In [7]:
import statistics
import timeit
import csv
import pandas as pd
import numpy as np
import polars as pl

In [8]:
def measure_performance(func, n_runs=50):
    times = timeit.repeat(func, repeat=n_runs, number=1)
    mean_time = statistics.mean(times)
    median_time = statistics.median(times)
    std_time = statistics.stdev(times)
    retval = func()
    return retval, mean_time, median_time, std_time


def grp_agg_pandas(df: pd.DataFrame):
    return (
        df.groupby("user_id")
        .agg(
            num_actions=("action_type", "count"),
            avg_session_duration=("session_duration", "mean"),
        )
        .reset_index()
    )


def p90_pandas(df: pd.DataFrame):
    return df["num_actions"].quantile(0.9)


def filter_pandas(df: pd.DataFrame, top_10_percent_threshold: float):
    return df[df["num_actions"] >= top_10_percent_threshold]


def sort_pandas(df, sort_by: str):
    return df.sort_values(sort_by, ascending=False)
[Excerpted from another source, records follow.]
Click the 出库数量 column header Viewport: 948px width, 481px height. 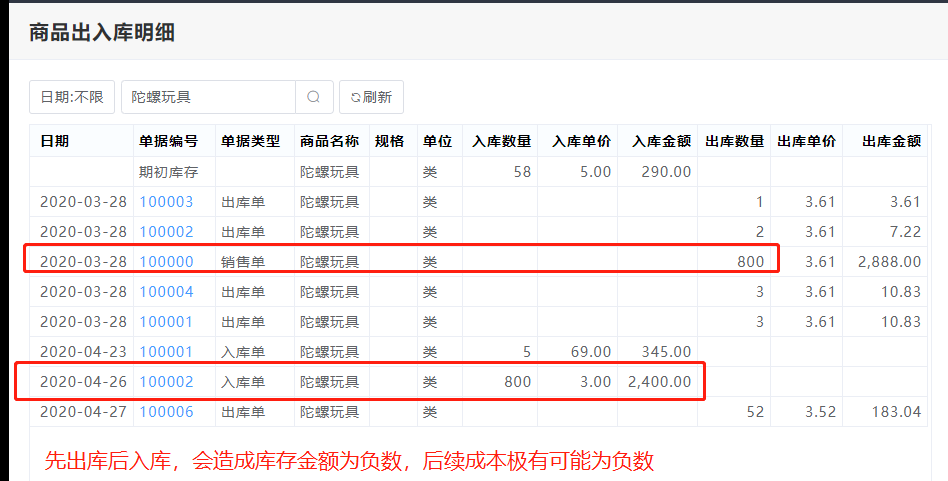pyautogui.click(x=734, y=141)
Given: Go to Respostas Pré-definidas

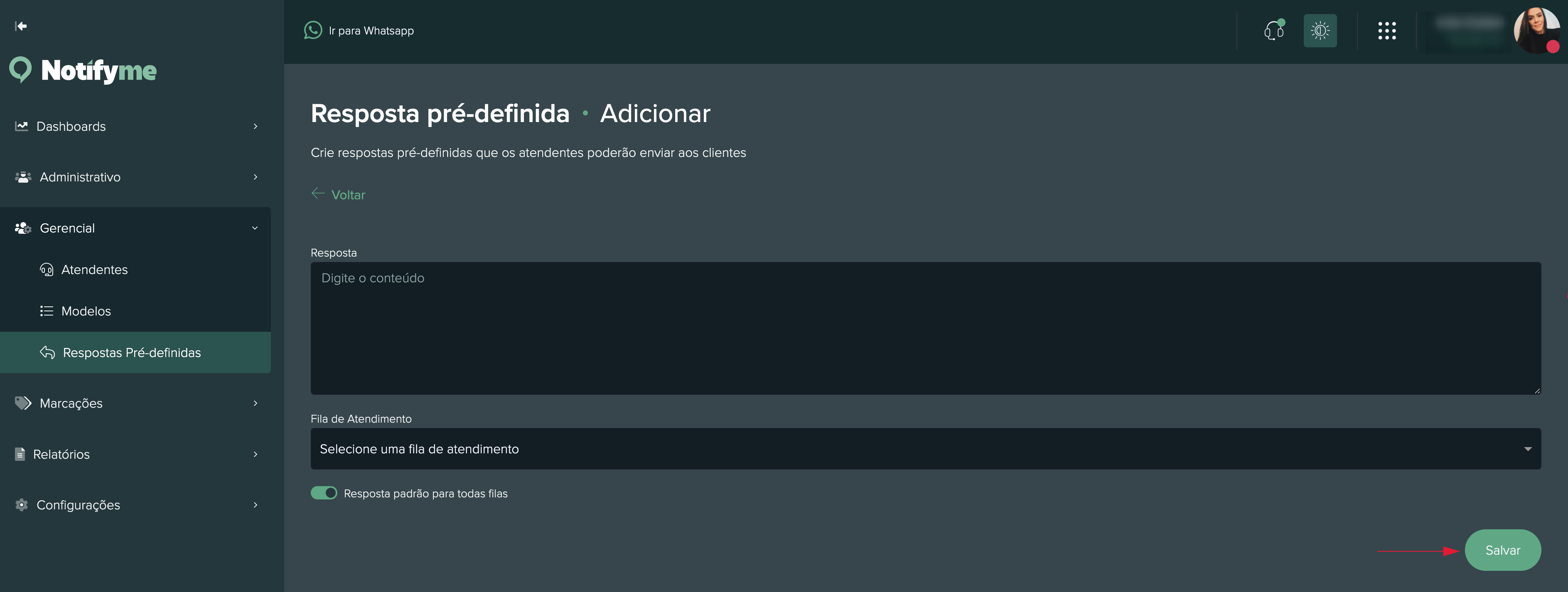Looking at the screenshot, I should coord(131,352).
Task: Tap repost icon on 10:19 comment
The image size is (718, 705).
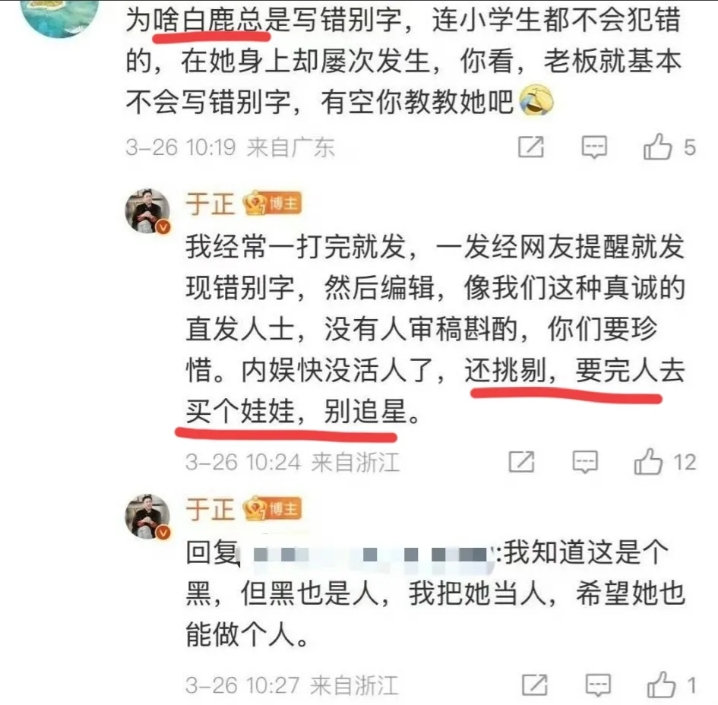Action: pyautogui.click(x=531, y=147)
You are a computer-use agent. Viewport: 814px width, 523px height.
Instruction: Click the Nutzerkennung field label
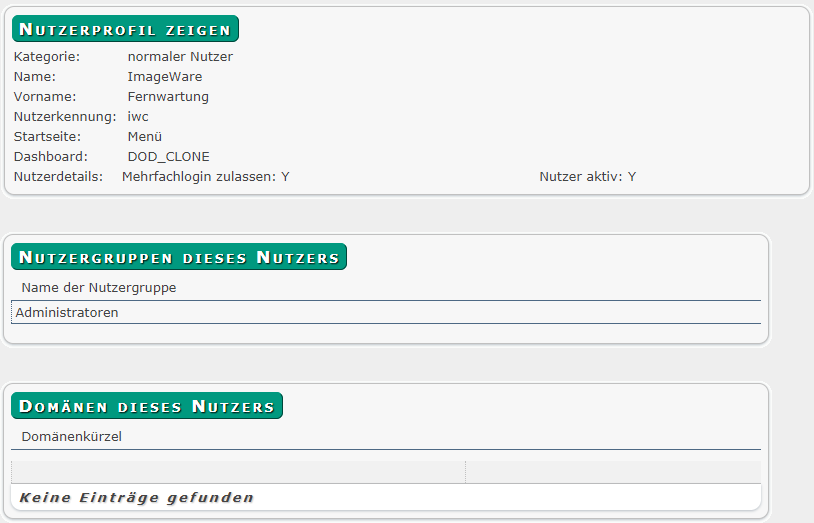coord(65,117)
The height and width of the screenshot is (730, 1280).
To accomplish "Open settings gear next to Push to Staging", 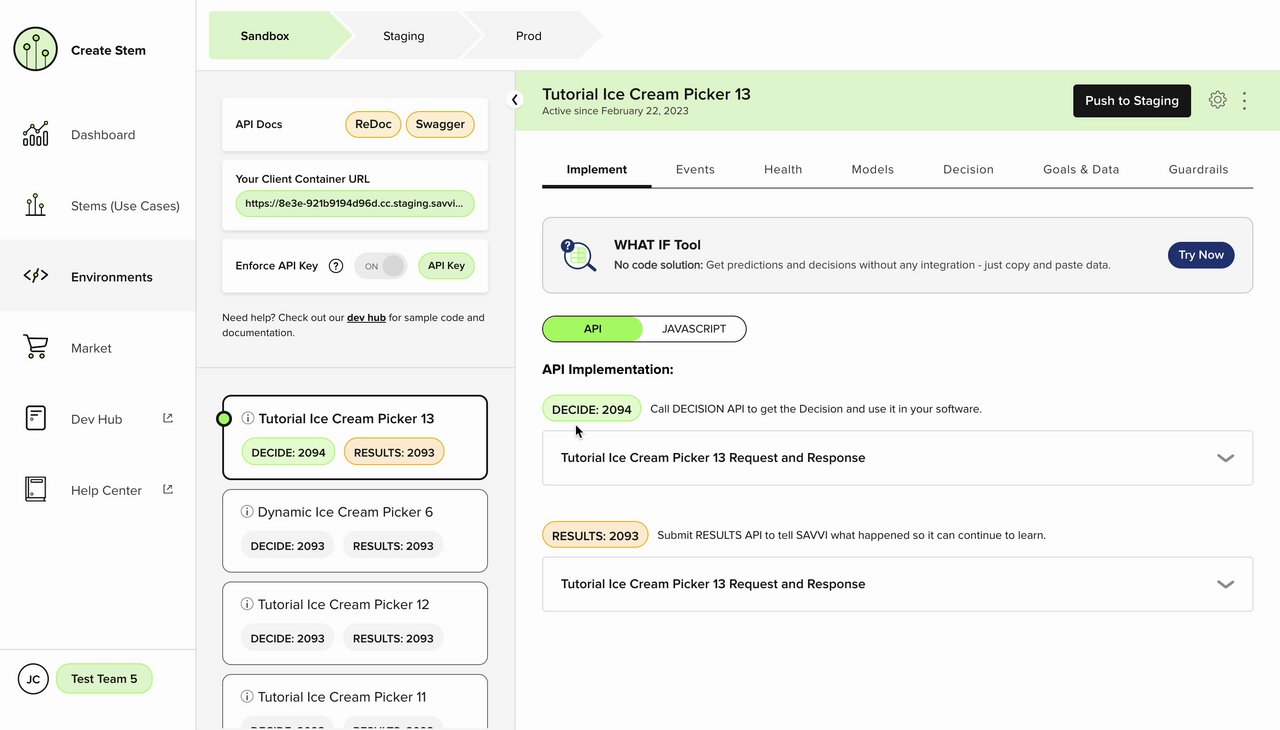I will pyautogui.click(x=1217, y=100).
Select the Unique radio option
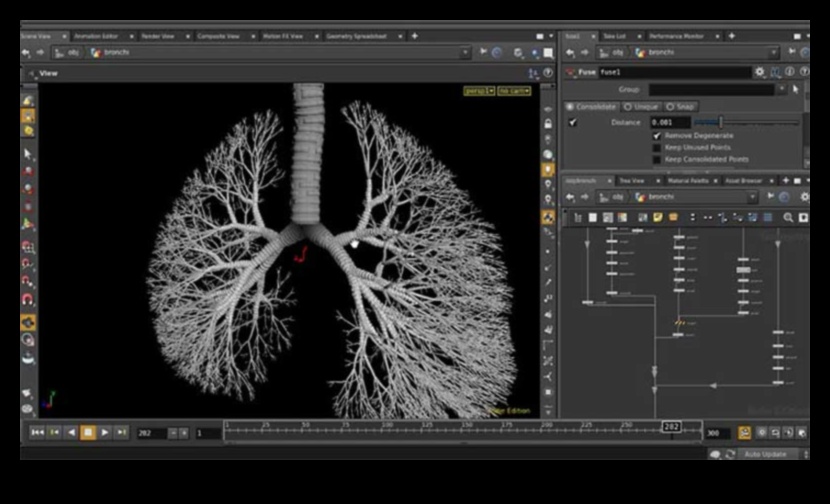Image resolution: width=830 pixels, height=504 pixels. (628, 106)
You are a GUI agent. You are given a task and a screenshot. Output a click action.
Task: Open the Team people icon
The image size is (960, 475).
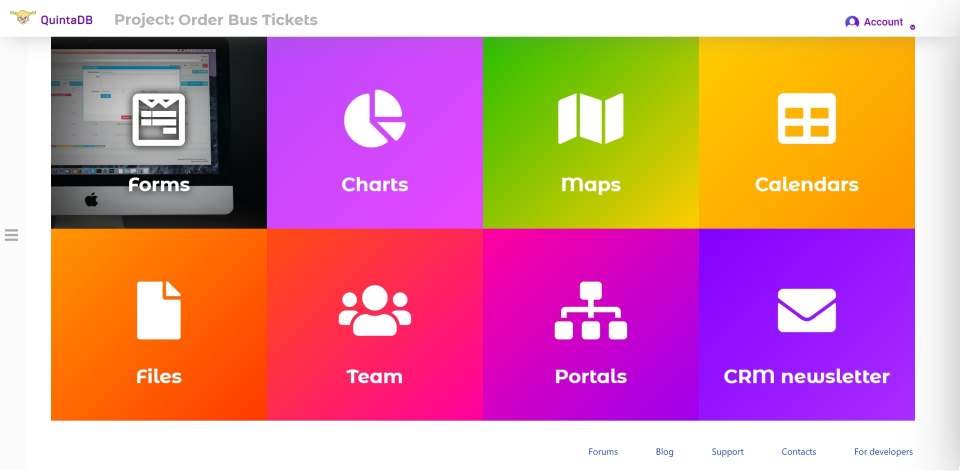(x=374, y=310)
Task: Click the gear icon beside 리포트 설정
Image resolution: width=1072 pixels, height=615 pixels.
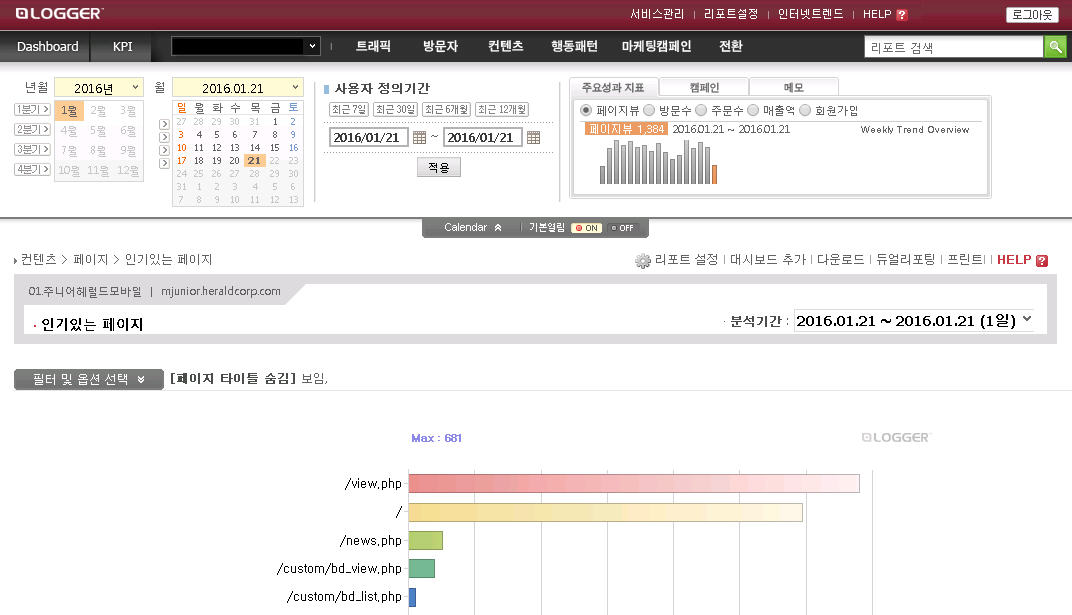Action: (643, 261)

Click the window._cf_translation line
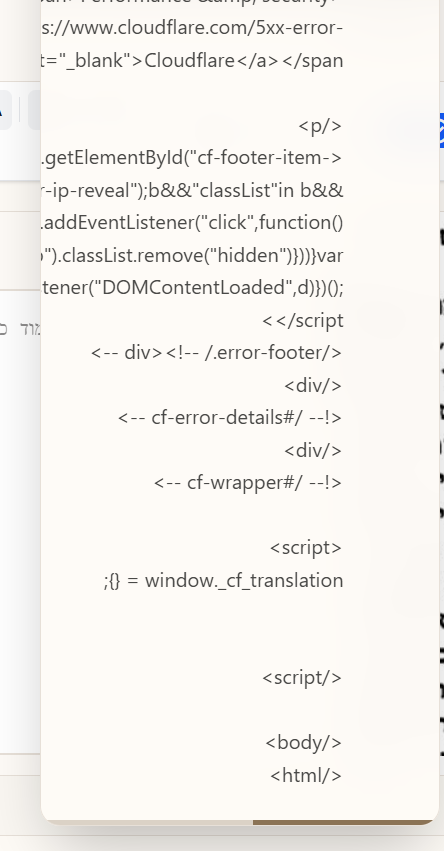coord(223,580)
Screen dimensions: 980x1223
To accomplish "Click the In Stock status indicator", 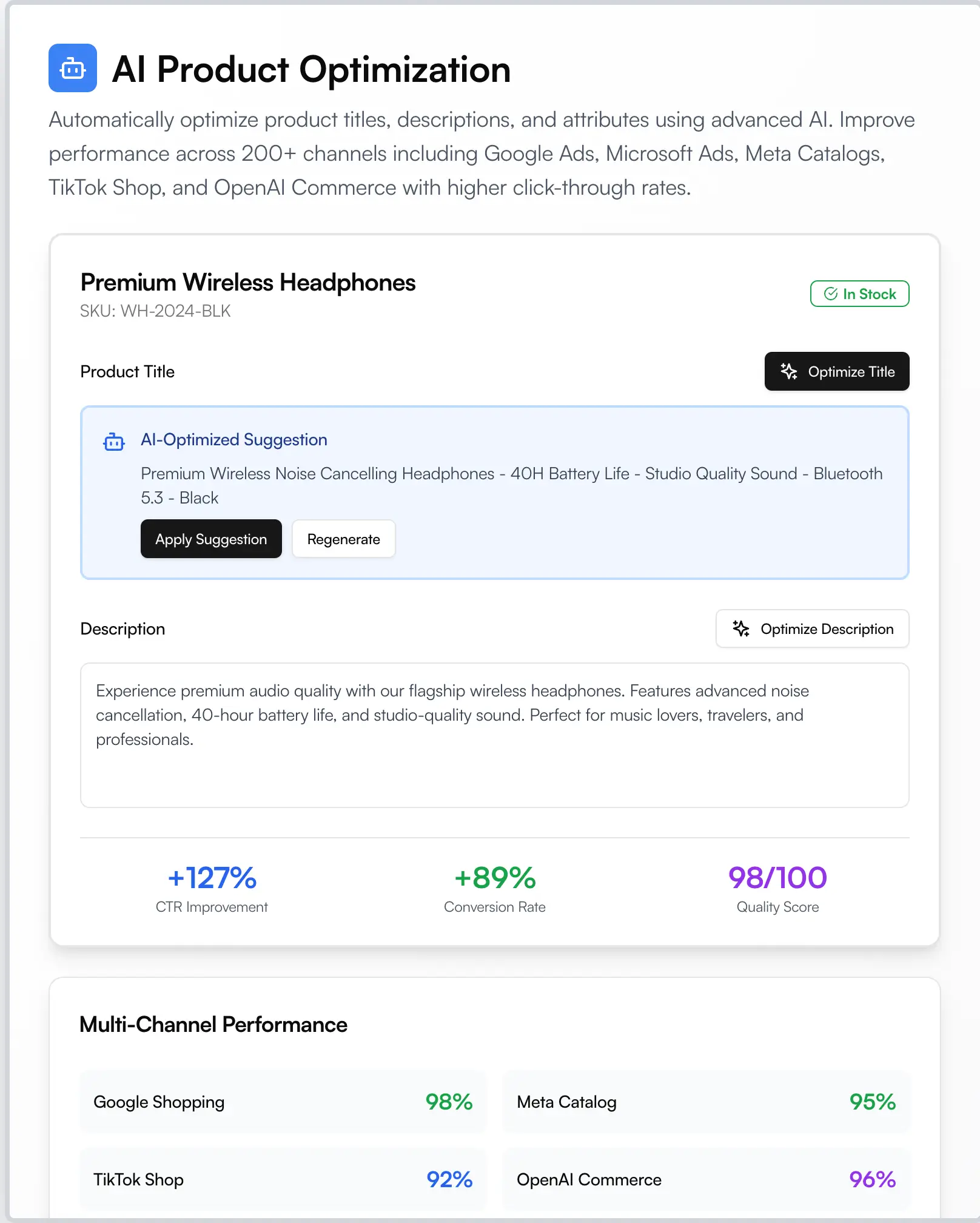I will (x=859, y=294).
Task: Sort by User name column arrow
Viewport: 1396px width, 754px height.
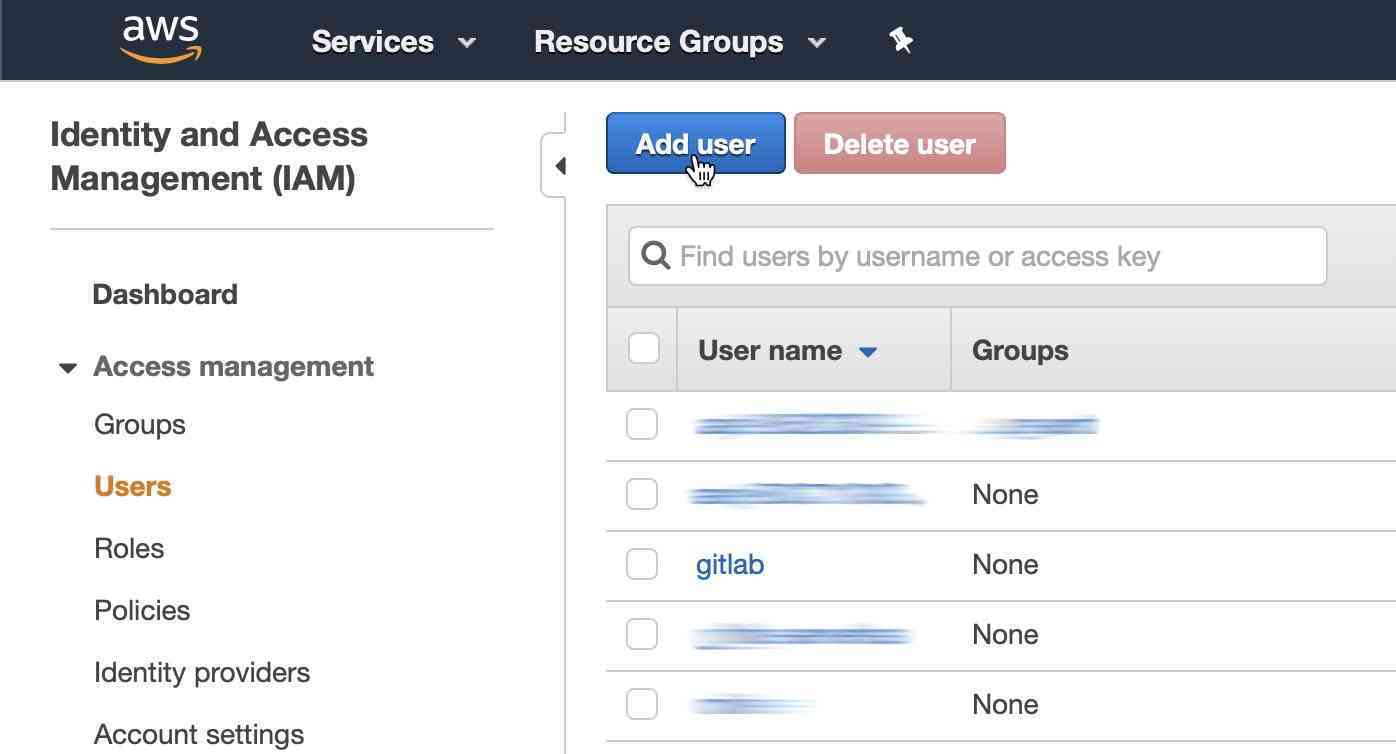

def grp_agg_polars(df: pl.DataFrame):
    return df.group_by("user_id").agg(
        [
            pl.count("action_type").alias("num_actions"),
            pl.col("session_duration").mean().alias("avg_session_duration"),
        ]
    )


def p90_polars(df: pl.DataFrame):
    return df.select(
        [pl.quantile("num_actions", 0.90).alias("top_10_percent_threshold")]
    ).to_series()[0]


def filter_polars(df: pl.DataFrame, top_10_percent_threshold: float):
    return df.filter(pl.col("num_actions") >= top_10_percent_threshold)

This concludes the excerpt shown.